EXTRACT:
════════════════
I have to admit we're renegades in the grammar department; I use no program, and I never have. This is partly because my daughter came verbally hard-wired, so to speak; grammar seemed to be built in (although spelling and handwriting were struggles for her early on). It's also partly because I prefer to do things suited to her interests. She has always been incredibly strong-willed, with passionate and definite interests, so that I've found it much more fun for both of us to work with her preferences and interests and do a lot of things presented as games rather than impose too much from the outside. This doesn't mean we don't do anything structured or that we avoid conventional essay-type writing; but it certainly does not form the core of what we do.

 

When she was younger we did a lot of MadLibs, including writing out own; we read Ruth Hellman's lovely picture books on parts of speech; and we did nearly all of the activities from Peggy Kaye's Games For Writing, some of which play around with making silly sentences in different ways. We read Lynn Truss's picture books about how punctuating sentences differently changes meaning; this tickled my daughter's fancy so much that she wrote examples of her own.
════════════════
Document and screenshot pointing records:
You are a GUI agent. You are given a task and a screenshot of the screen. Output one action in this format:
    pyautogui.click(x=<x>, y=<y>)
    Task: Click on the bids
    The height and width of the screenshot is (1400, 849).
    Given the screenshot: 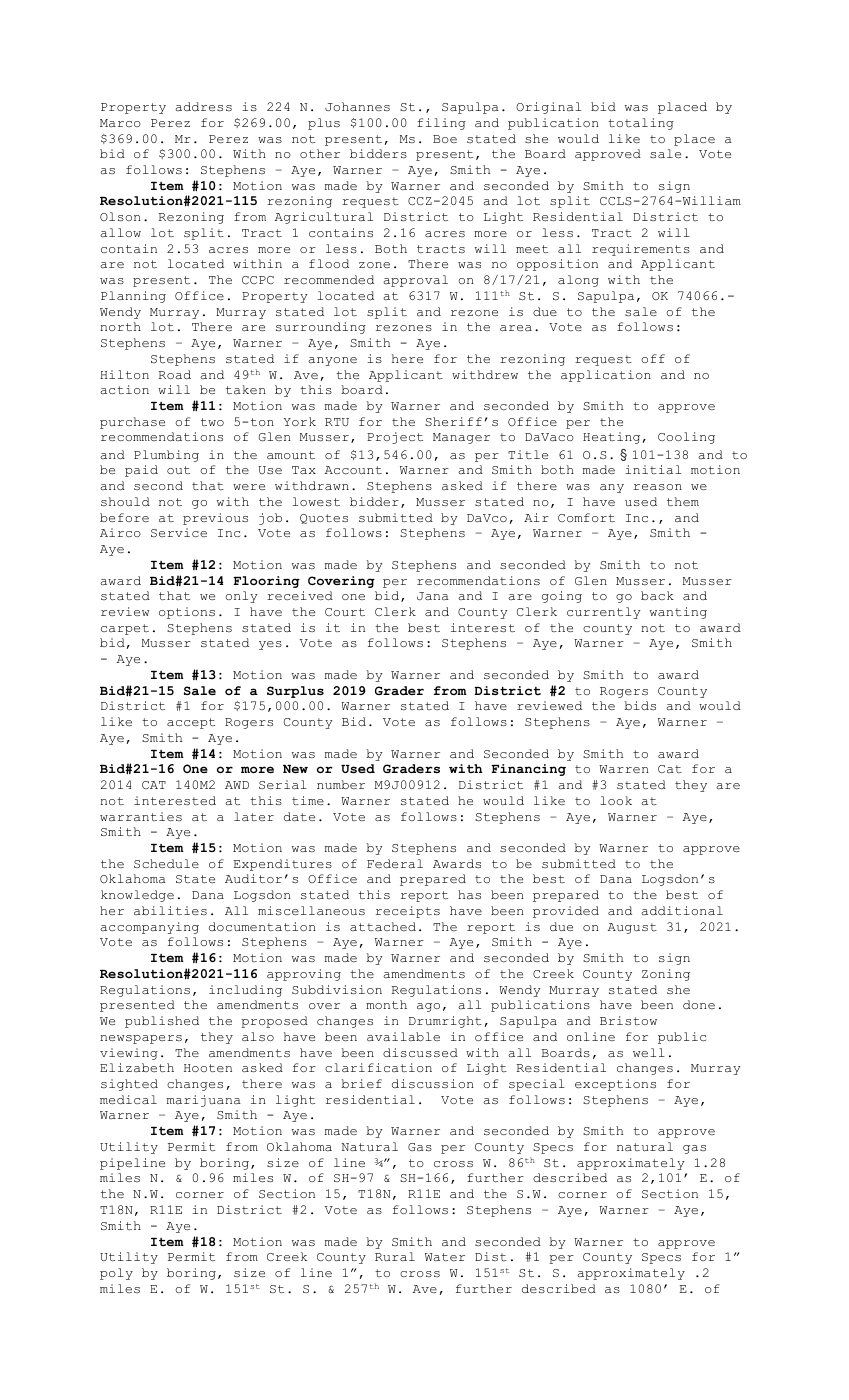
════════════════
BRIEF 1:
Answer these questions from the passage on teaching grammar.
(a) What grammar program does the writer use?
(b) Whose picture books on parts of speech did the writer and her daughter read?
(c) What did Lynn Truss's picture books show?
BRIEF 2: Echo every line of the records word for word, but leave the pictures out of your reply.

FINAL RESULT 1:
(a) None; the writer uses no grammar program and never has.
(b) Ruth Hellman's.
(c) How punctuating sentences differently changes meaning.

FINAL RESULT 2:
You are a GUI agent. You are given a task and a screenshot of the screen. Output one action in this format:
    pyautogui.click(x=<x>, y=<y>)
    Task: Click on the bids
    The height and width of the screenshot is (1400, 849).
    Given the screenshot: 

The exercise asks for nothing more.